CysScout
Profiling of reactive Cysteines
- Developments in the fields of molecular glues, PROTACs and other new chemical modalities open exciting strategies to target proteins so far conceived as "undruggable"
- In particular, reactive cysteines are attractive targets for the discovery of new covalent drugs
- CysScout™ is a quantitative mass-spectrometry based chemoproteomics platform that enables the comprehensive mapping of reactive cysteines in a given system. Experiments in cells or lysates typically result in the identification of more than 20,000 distinct reactive cysteine sites for over 8,000 proteins
- We already indexed over 46,000 reactive cysteine sites for more than 9,000 proteins and counting. Proprietary data are available for many standard cell lines (reach out for more details).
- CysScout™ experiments with cysteine reactive compounds allow to uncover their molecular (off-)targets, to derive specificity and selectivity data, and to show target engagement
- Due to its high through-put capabilities this technology is well suited to screen large substance or fragment libraries
Further reading
Kuljanin, M. et al. Reimagining high-throughput profiling of reactive cysteines for cell-based screening of large electrophile libraries. Nat Biotechnol 39, 630–641 (2021) [Link]
Weerapana, E. et al. Quantitative reactivity profiling predicts functional cysteines in proteomes. Nature 468, 790–795 (2010) [Link]

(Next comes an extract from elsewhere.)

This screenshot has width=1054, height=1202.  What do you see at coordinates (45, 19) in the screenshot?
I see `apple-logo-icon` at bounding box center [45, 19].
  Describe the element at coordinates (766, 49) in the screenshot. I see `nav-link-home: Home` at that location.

CysScout™ Example Study: Analysis of the kRASG12C Inhibitor ARS-1620
CysScout™ was employed to investigate the effect of ARS-1620 at different concentrations on a lung cancer cell line after 4 h to test compound selectivity and efficacy
ARS-1620 is known to covalently bind to kRAS G12C mutant
In this experiment, we analysed >8,000 reactive cysteines
Only for kRAS G12C and Heme Oxigenase 2 C282 we detected a significant concentration-dependent intensity reduction of tagged cysteine peptides
CysScout™ Workflow
CysScout™ Workflow
The CysScout™ probe binds to the reactive cysteine sites under close to physiological conditions. The probe stays covalently attached during the following digest and labelling steps. After the labelling the samples are merged into one. Only peptides with a covalently bound probe will be retained in the enrichment step and analysed by LC-MS. The label allows to quantify the relative amount of each cysteine reactive site within the multiplexed sample. Sites targeted by a tested compound will show low signal compared to the indexing experiment.